Bandit Algorithm (Multi-Armed Bandit)

An adaptive experiment design that dynamically shifts traffic toward better-performing variants during a test, balancing exploration of new options with exploitation of known winners.

What Is a Bandit Algorithm?

A bandit algorithm (or multi-armed bandit, MAB) is an adaptive experimentation method that continuously reallocates traffic toward better-performing variants while still sending some traffic to underperformers to verify their standing. It's named after the gambler's dilemma: with multiple slot machines of unknown payout, how do you maximize winnings across the session? In digital experimentation, it's a way to cut opportunity cost on long-running tests.

Also Known As

  • Marketing teams often call it adaptive testing or auto-optimizing test.
  • Growth teams say bandit, MAB, or adaptive allocation.
  • Product teams use bandit, optimization algorithm, or adaptive experiment.
  • Engineering teams refer to Thompson Sampling, UCB, or epsilon-greedy (specific bandit types).
  • Data science teams call it MAB, contextual bandit, or reinforcement learning-style allocation.

How It Works

You have three email subject lines to test. A classic A/B/C test splits traffic evenly for the full duration. A bandit starts at 33/33/33 but re-evaluates after every batch of sends. After 1,000 sends, subject A opens at 22%, B at 28%, C at 19%. The next batch reallocates: A gets 20%, B gets 65%, C gets 15%. As more data arrives, traffic concentrates further on the best performer. By the end you've sent far more opens to B than you would have in a fixed A/B/C split — at the cost of less statistical certainty about the losers.

Best Practices

  • Use bandits for optimization, not inference — when you care about maximizing outcomes, not learning.
  • Prefer Thompson Sampling over epsilon-greedy for better long-run performance.
  • Use contextual bandits when different user segments might prefer different variants.
  • Monitor guardrail metrics closely — bandits can lock onto a variant that's good on the primary metric but bad on secondary ones.
  • Don't use bandits for high-stakes infrastructure tests where you need clean causal inference.

Common Mistakes

  • Using bandits on low-traffic tests where early random variation causes premature convergence on a loser.
  • Treating bandit results as statistically significant — bandits optimize but don't prove causation cleanly.
  • Running bandits on noisy, delayed metrics (like LTV) where the feedback loop is too slow.

Industry Context

  • SaaS/B2B: Less common; traffic is usually too low and strategic learning matters more than short-term lift.
  • Ecommerce/DTC: Useful for headline, banner, and promotion optimization where traffic is high and decisions are low-stakes.
  • Lead gen: Good fit for ad creative optimization and dynamic landing page headline selection.

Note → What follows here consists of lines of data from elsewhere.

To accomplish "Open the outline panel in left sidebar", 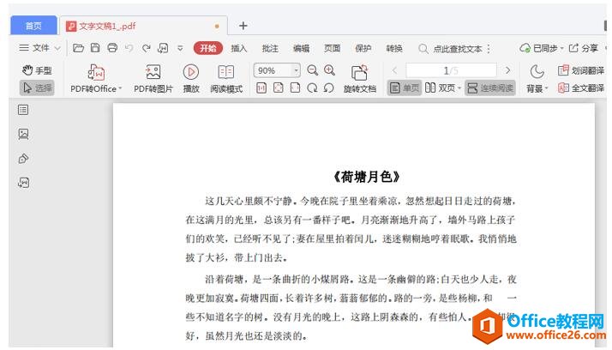I will (x=23, y=110).
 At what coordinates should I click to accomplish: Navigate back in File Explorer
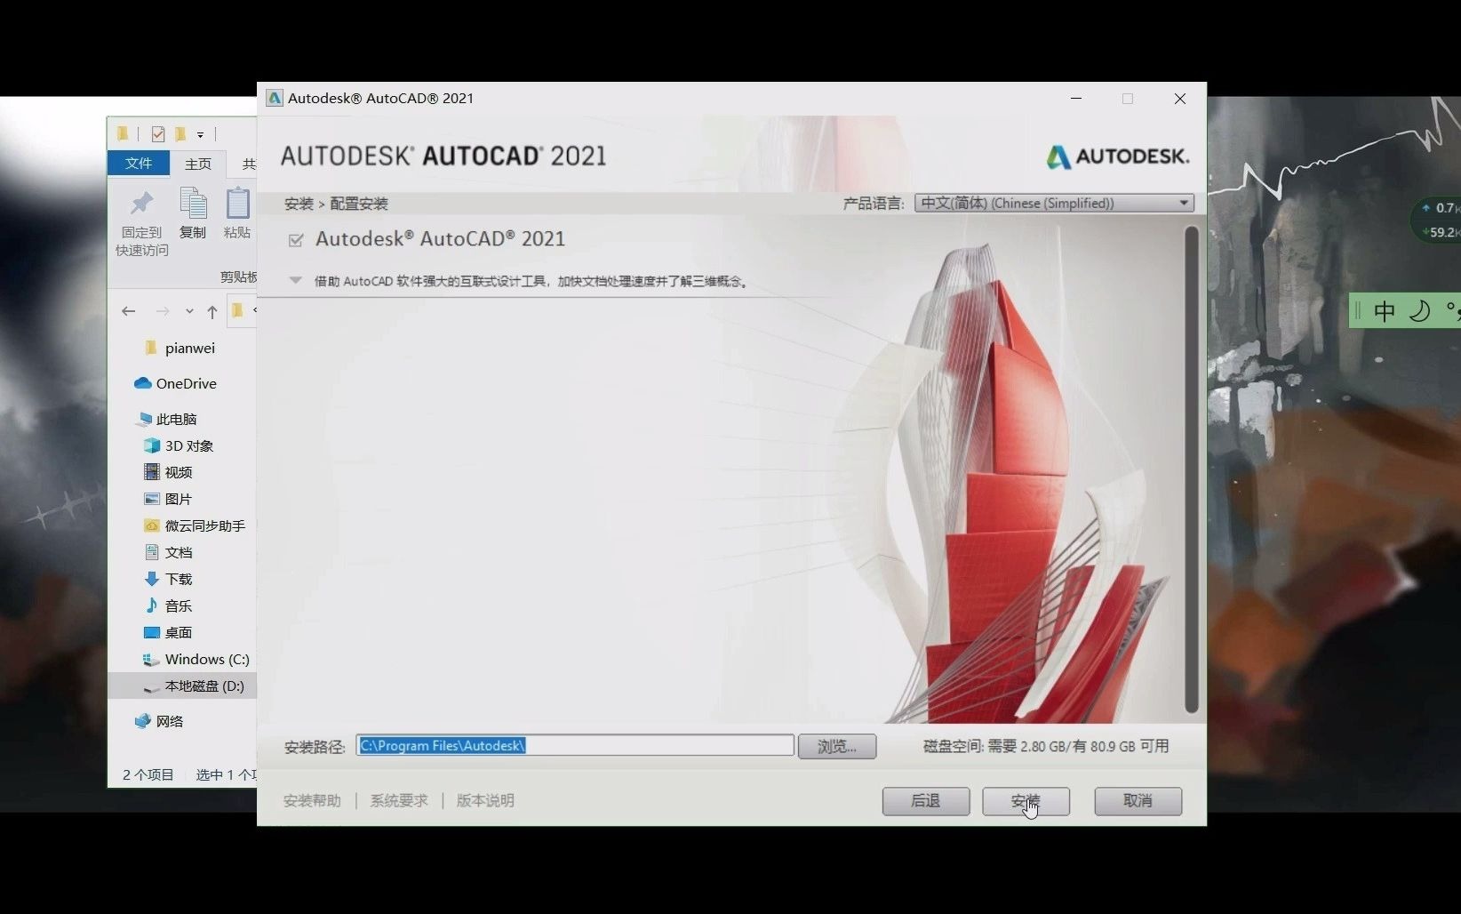coord(128,310)
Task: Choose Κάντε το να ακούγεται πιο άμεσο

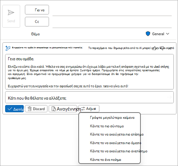Action: point(115,143)
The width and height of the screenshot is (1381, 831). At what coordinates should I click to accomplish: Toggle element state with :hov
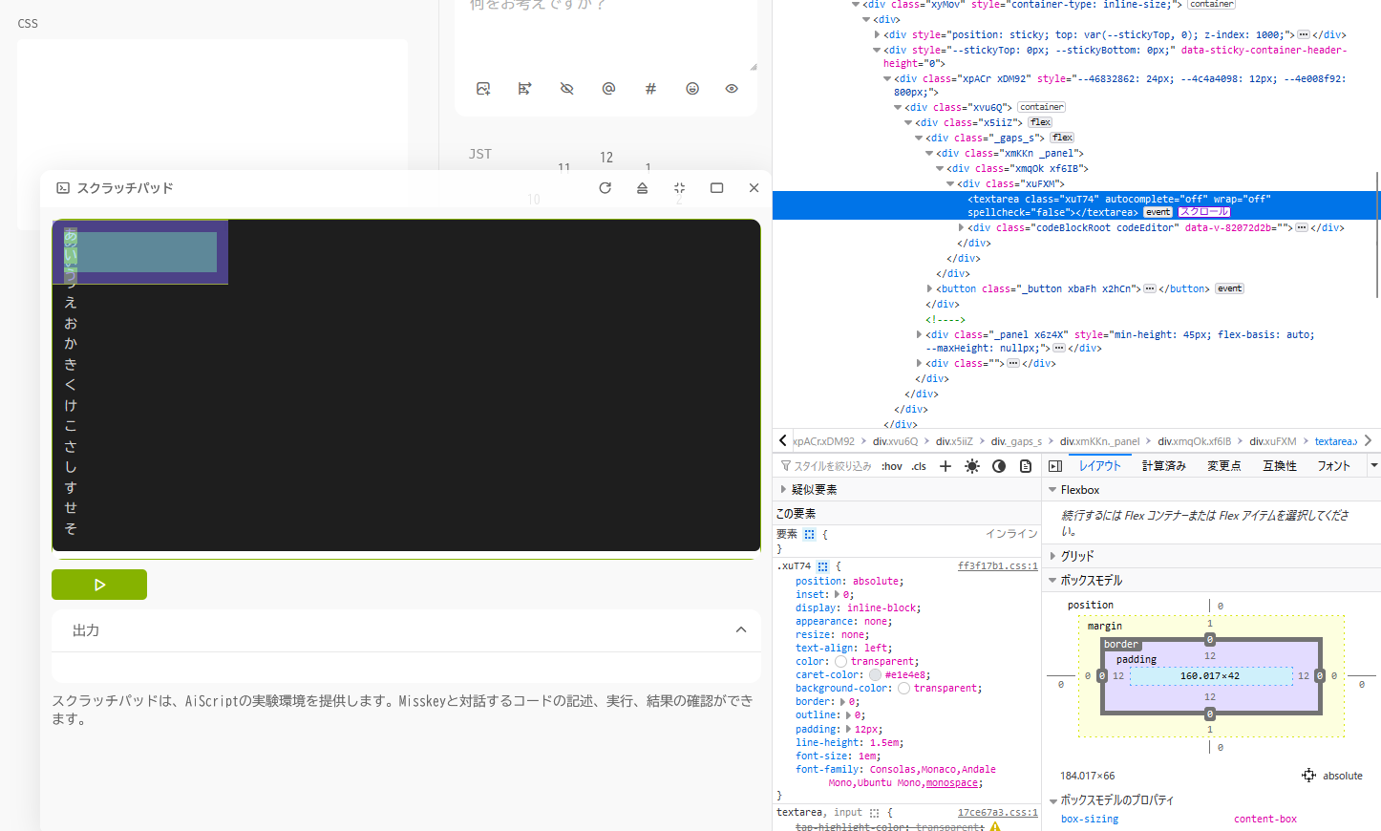click(x=891, y=465)
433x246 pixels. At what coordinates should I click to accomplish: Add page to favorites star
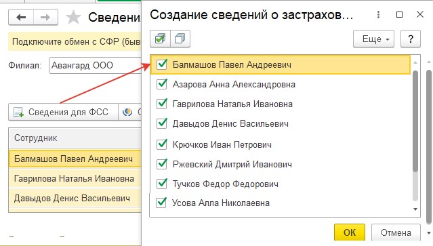pyautogui.click(x=73, y=18)
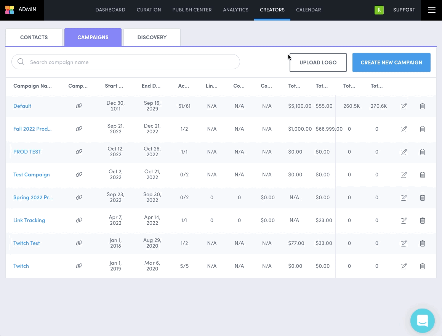Delete the Twitch campaign
The image size is (442, 336).
click(422, 266)

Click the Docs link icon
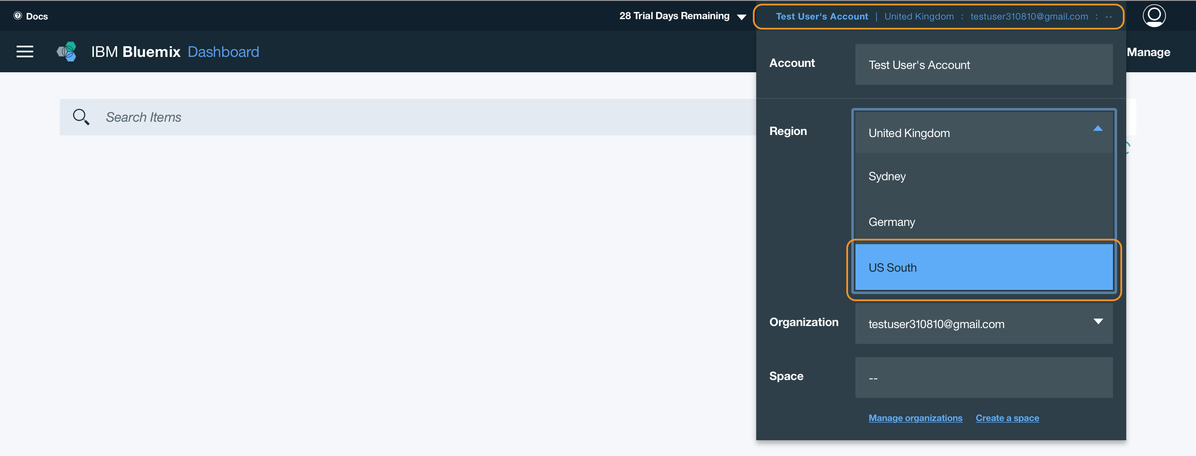(18, 15)
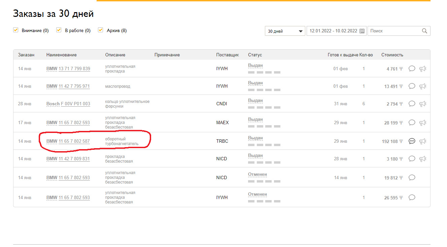Disable the Архив (8) filter checkbox
The image size is (447, 247).
pyautogui.click(x=100, y=30)
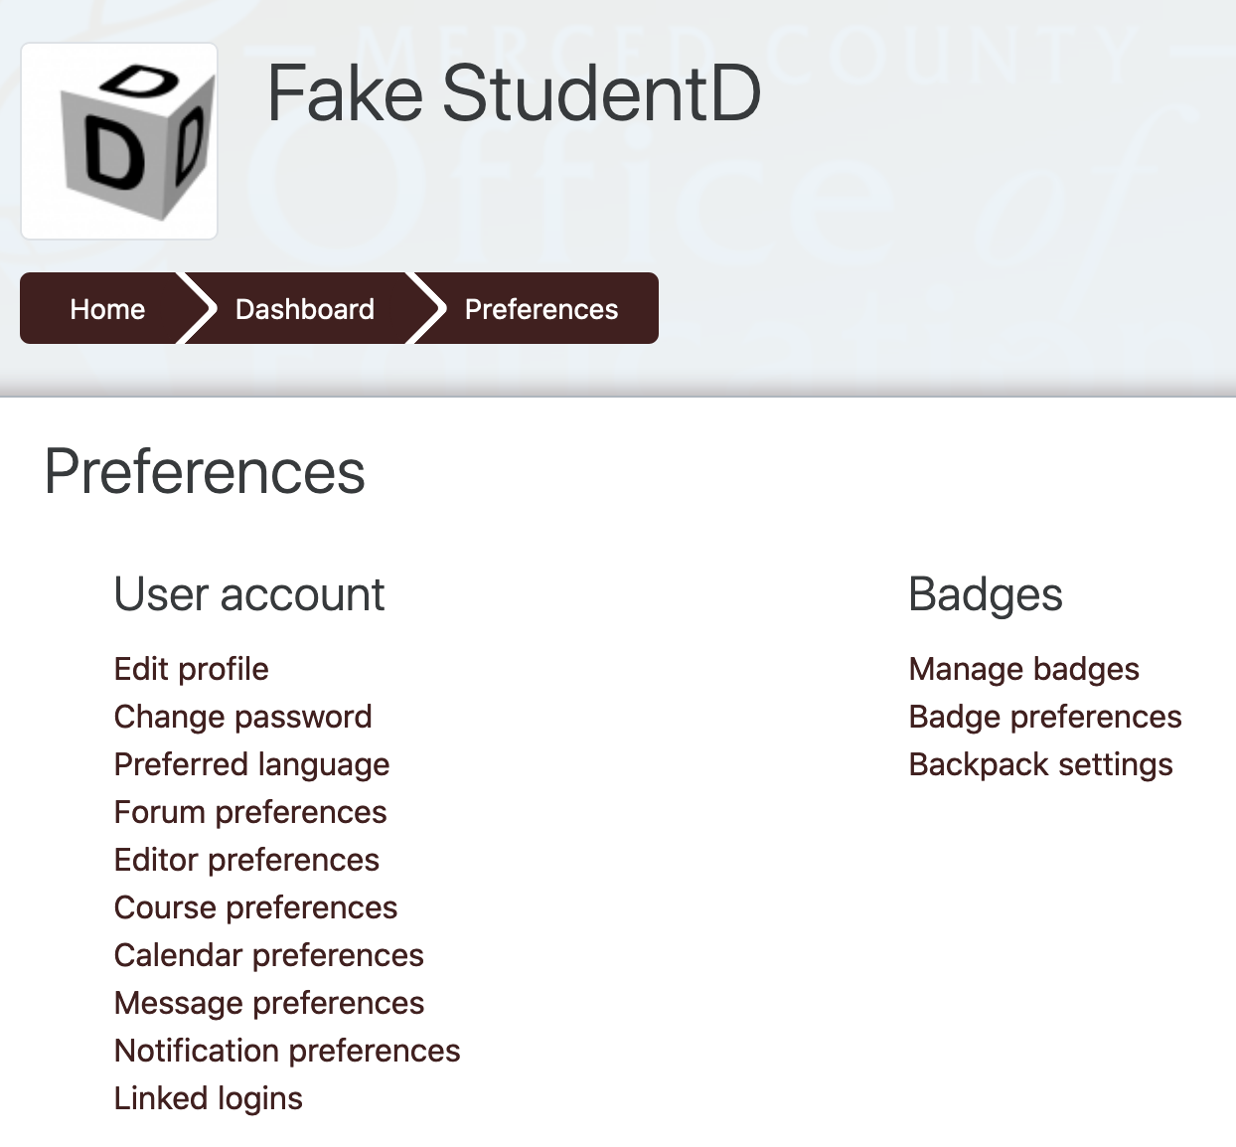Choose Preferred language option
Viewport: 1236px width, 1147px height.
pyautogui.click(x=252, y=764)
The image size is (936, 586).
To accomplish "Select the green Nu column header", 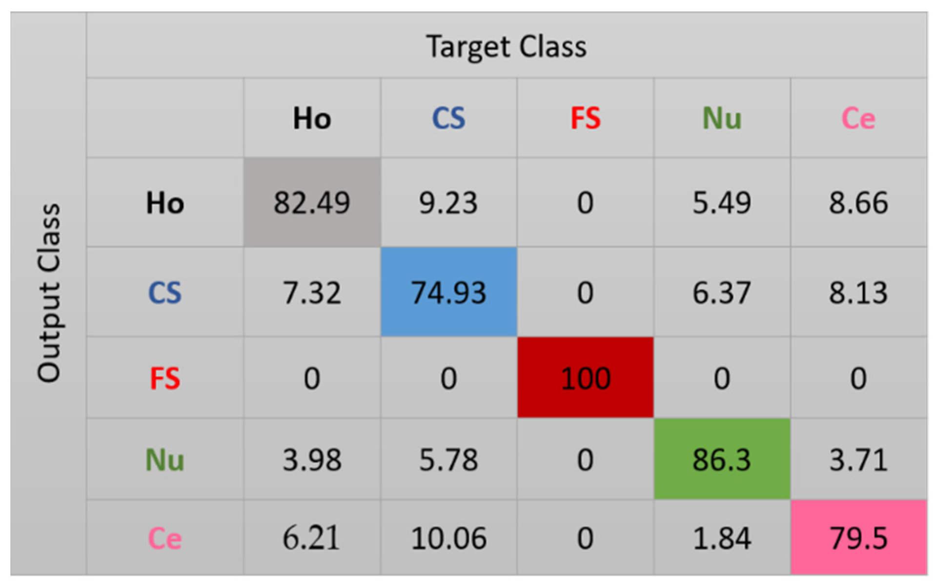I will point(722,118).
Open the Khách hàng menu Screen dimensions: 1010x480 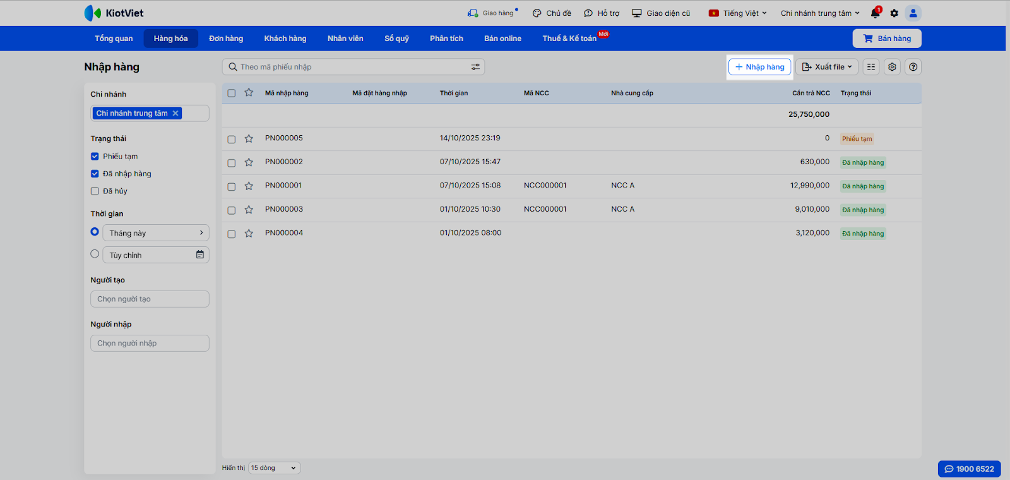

The Behavioral Science Connection

Bandits operationalize Herbert Simon's satisficing — accepting "good enough" quickly rather than chasing optimal certainty. They embody a systems-level tradeoff most individual experimenters fail to make: less learning per test, more value captured across the portfolio.

Key Takeaway

Use bandits when you want to capture value during optimization — and use A/B tests when you want to learn why something won.